Bene, è proprio qui che vedremo se casca l’asino e se c’è della vera nobiltà, della vera polpa dietro il consenso - momentaneo - del capo di Fratelli d’Italia. E se, dietro i suggestivi slogan da campagna elettorale - facile fare i fenomeni quando si sta all’opposizione – c’è la cultura, la visione, la tempra e il coraggio per fare quello che tutti hanno sempre promesso e che, naturalmente, non hanno mai mantenuto. Una volta al governo, che ne sarà di Alitalia, uno degli scandali più ignobili e vergognosi e cialtroneschi prodotti dalla nostra ignobile classe politica? E cosa farà dell’Ilva? E vogliamo parlare di quota cento e del reddito di cittadinanza, il trionfo della demagogia sudamericana che nulla ha a che vedere con le strategie di un paese liberale e moderno e, soprattutto, con una destra liberale e moderna, perché, per quanto appaia incredibile, la destra può essere liberale e moderna? E crede davvero che il tema del mezzo milione di clandestini si risolva con il “dagli al negro!” e “dagli al barcone!” dell’improvvido ex ministro degli Interni? E cosa farà con la cricca burocratica-baronal-sindacale che ha devastato la nostra scuola e la nostra università a forza di concorsi pilotati e di sanatorie per i precari?

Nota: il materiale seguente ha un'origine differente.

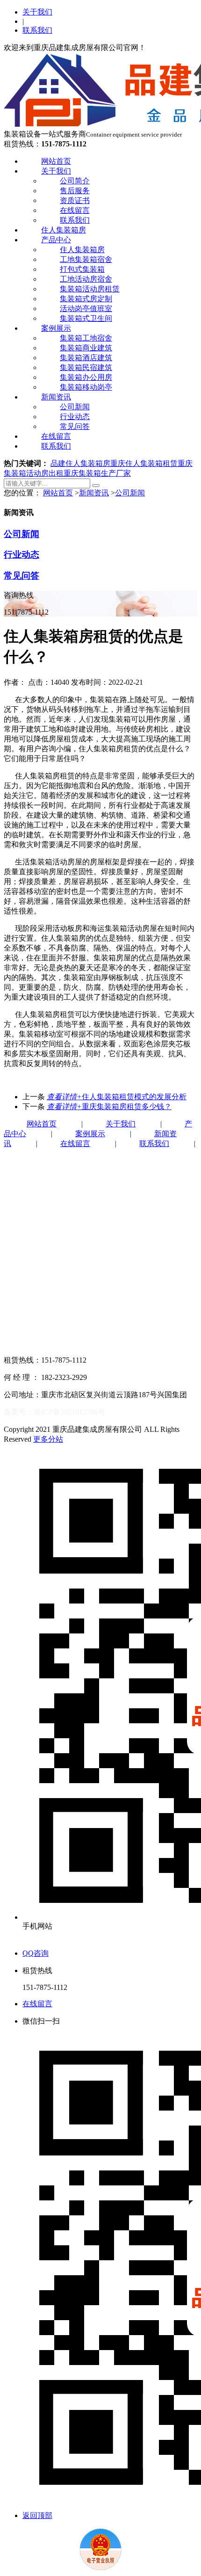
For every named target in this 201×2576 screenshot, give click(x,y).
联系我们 (37, 30)
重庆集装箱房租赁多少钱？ (109, 1106)
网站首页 (56, 161)
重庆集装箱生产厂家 (97, 473)
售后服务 (75, 191)
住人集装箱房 (63, 230)
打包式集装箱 (82, 269)
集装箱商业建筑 (86, 348)
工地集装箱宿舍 (86, 259)
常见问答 (75, 426)
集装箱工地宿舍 (86, 338)
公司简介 (75, 181)
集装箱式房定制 (86, 299)
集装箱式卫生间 (86, 318)
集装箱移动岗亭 (86, 387)
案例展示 (56, 328)
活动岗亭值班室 (86, 308)
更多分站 (48, 1439)
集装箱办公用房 (86, 377)
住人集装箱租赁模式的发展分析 (117, 1097)
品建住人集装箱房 (80, 463)
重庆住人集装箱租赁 (144, 463)
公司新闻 (75, 407)
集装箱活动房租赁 (90, 289)
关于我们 (37, 12)
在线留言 (75, 210)
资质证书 (75, 200)
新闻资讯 (56, 397)
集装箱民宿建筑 (86, 367)
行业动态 (75, 417)
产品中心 (56, 240)
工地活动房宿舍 (86, 279)
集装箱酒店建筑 (86, 358)
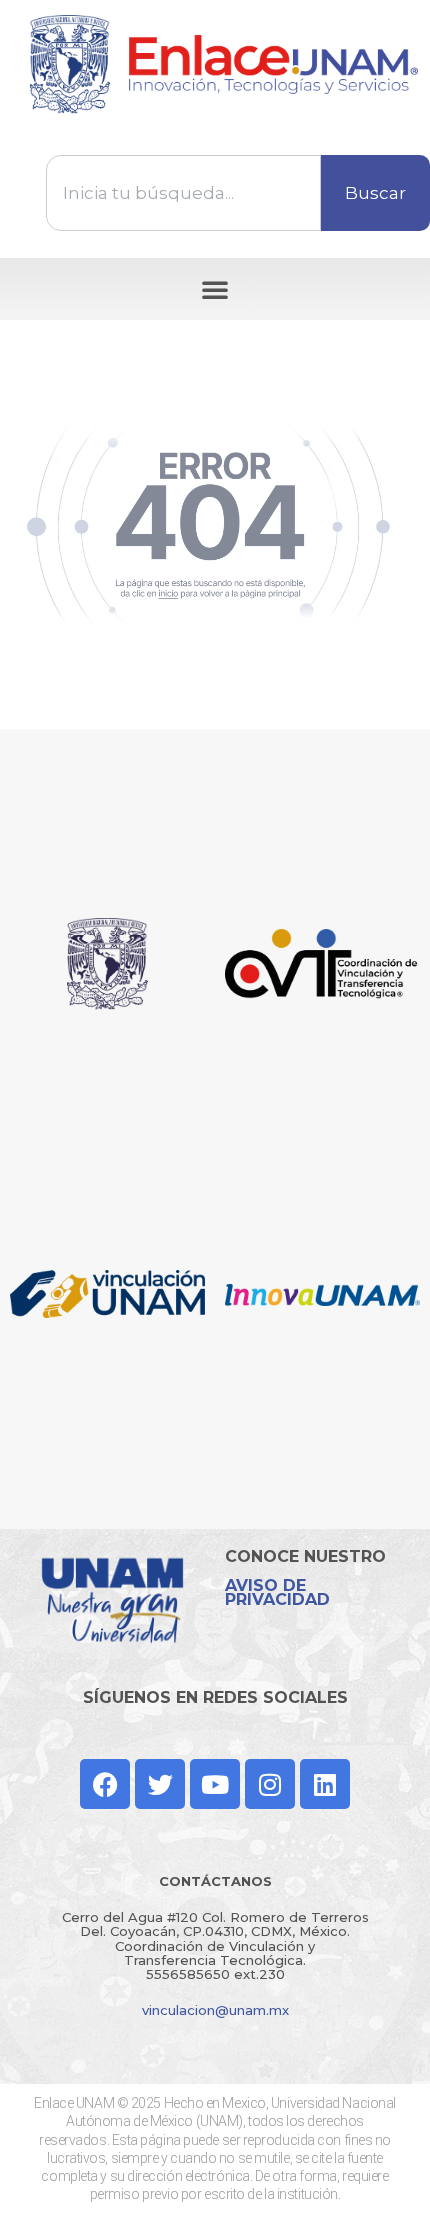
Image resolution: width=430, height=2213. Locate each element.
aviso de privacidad (277, 1592)
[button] (215, 289)
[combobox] (183, 193)
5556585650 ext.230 (215, 1974)
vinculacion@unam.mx (215, 2010)
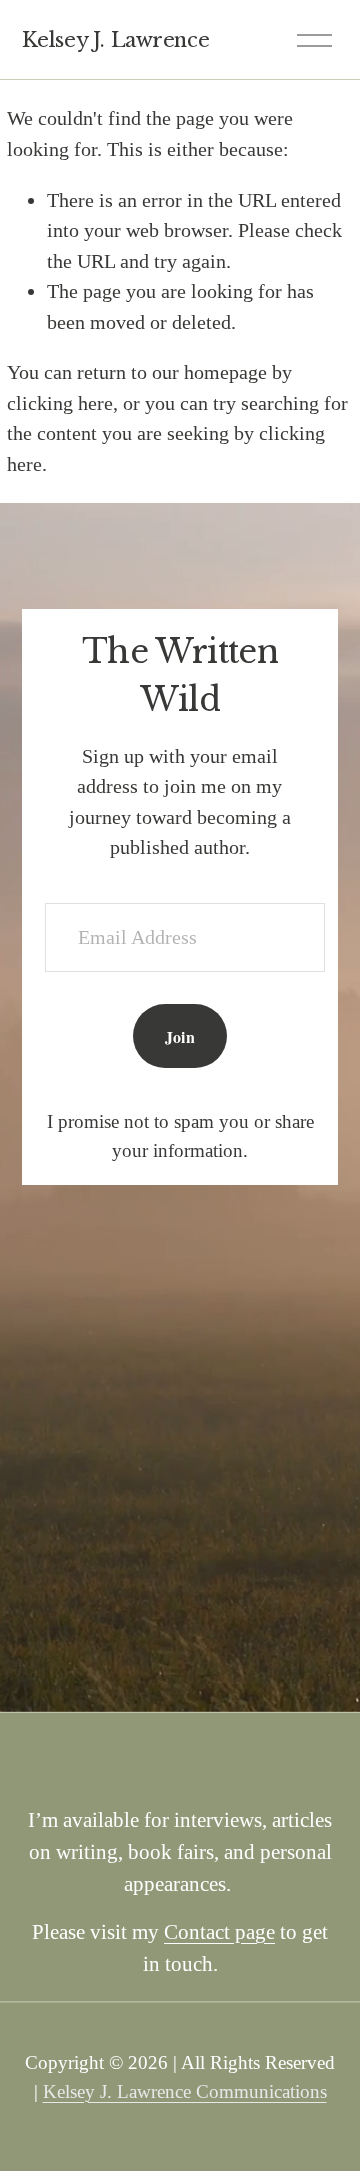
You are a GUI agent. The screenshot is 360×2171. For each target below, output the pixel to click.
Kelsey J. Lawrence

E in particolar modo, come terrà a bada la pletora di guitti e clienti e margnaffoni che già stanno mollando lo scricchiolante carro di Salvini, come a suo tempo avevano mollato quello di Renzi e di Letta e di Monti e di Berlusconi e di Prodi e bla bla bla? Crede davvero che il popolo italico sia rimasto ammaliato dall’oratoria su Giorgia madre, italiana, cristiana o cerchi invece posti, incarichi, consulenze, strapuntini e similari nella migliore tradizione della repubblica delle banane da Depretis in giù? Quando questi li imbarchi perché ti hanno fatto vincere le elezioni, poi li devi soddisfare e pagare e mantenere e quindi sotto con le pensioni, le finte pensioni, le prepensioni, le evasioni, le elargizioni, i forestali della Calabria, il dottore è fuori stanza e via andare così.

Ecco, sarà bello vedere la Meloni districarsi con questi nodi. Ci sono finiti impigliati tutti. Sarebbe magnifico - detto senza alcuna ironia – che fosse una donna il primo ad avere le palle per non finire nella rete.